____ Stored records

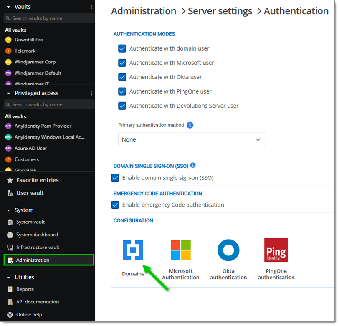
Task: Open the Windjammer Corp vault
Action: (x=35, y=62)
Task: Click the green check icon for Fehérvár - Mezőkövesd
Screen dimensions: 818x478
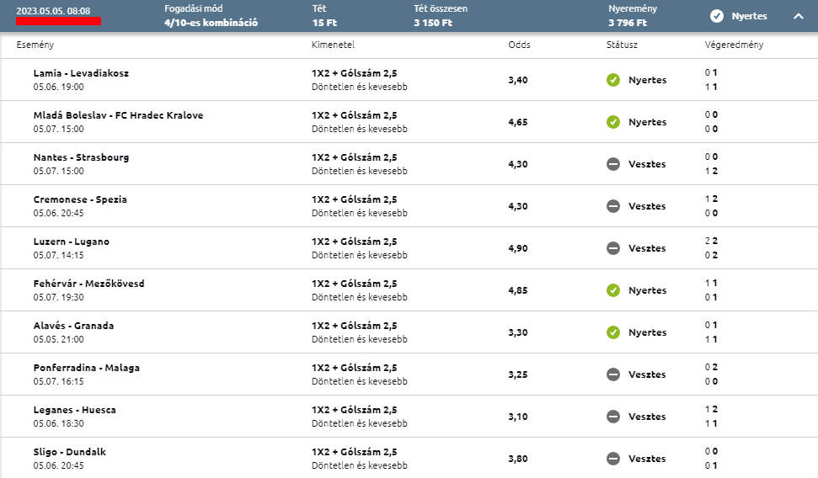Action: pyautogui.click(x=613, y=290)
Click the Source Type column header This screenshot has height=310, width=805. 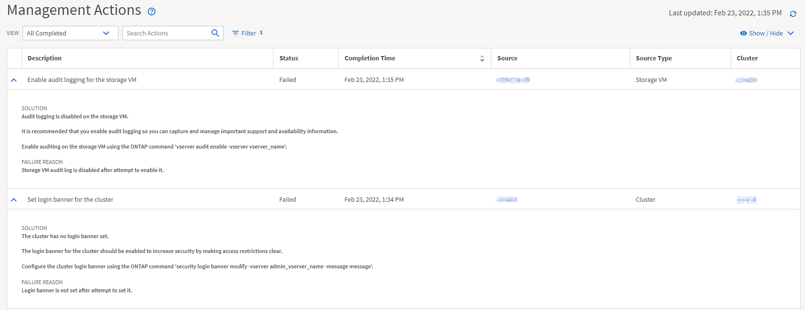653,58
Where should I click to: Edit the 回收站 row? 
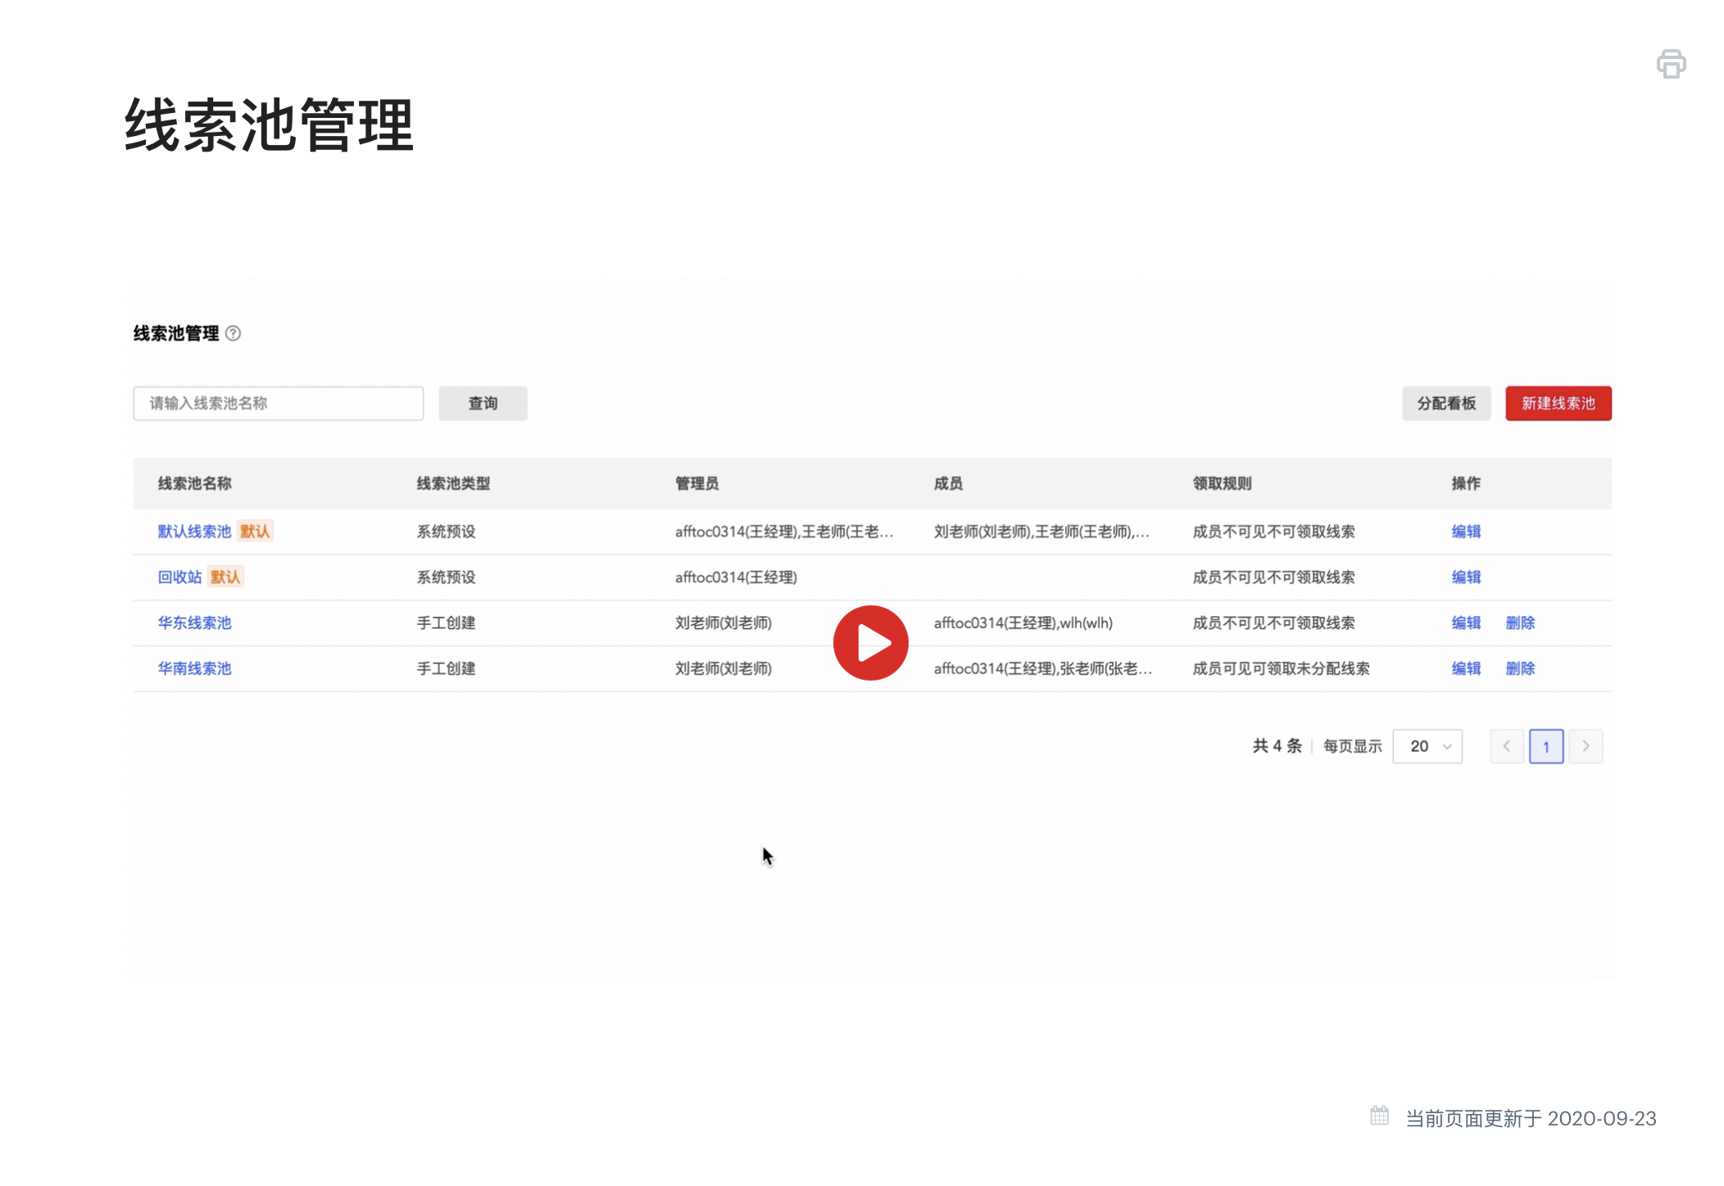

________

▶ **Problem statement**
Identify every line of the records above that contains the string "Task", and copy each of those lines in full. Case counts.

▶ **Response to this exercise**
Task: Open the Windjammer Corp vault
Task: Click the green check icon for Fehérvár - Mezőkövesd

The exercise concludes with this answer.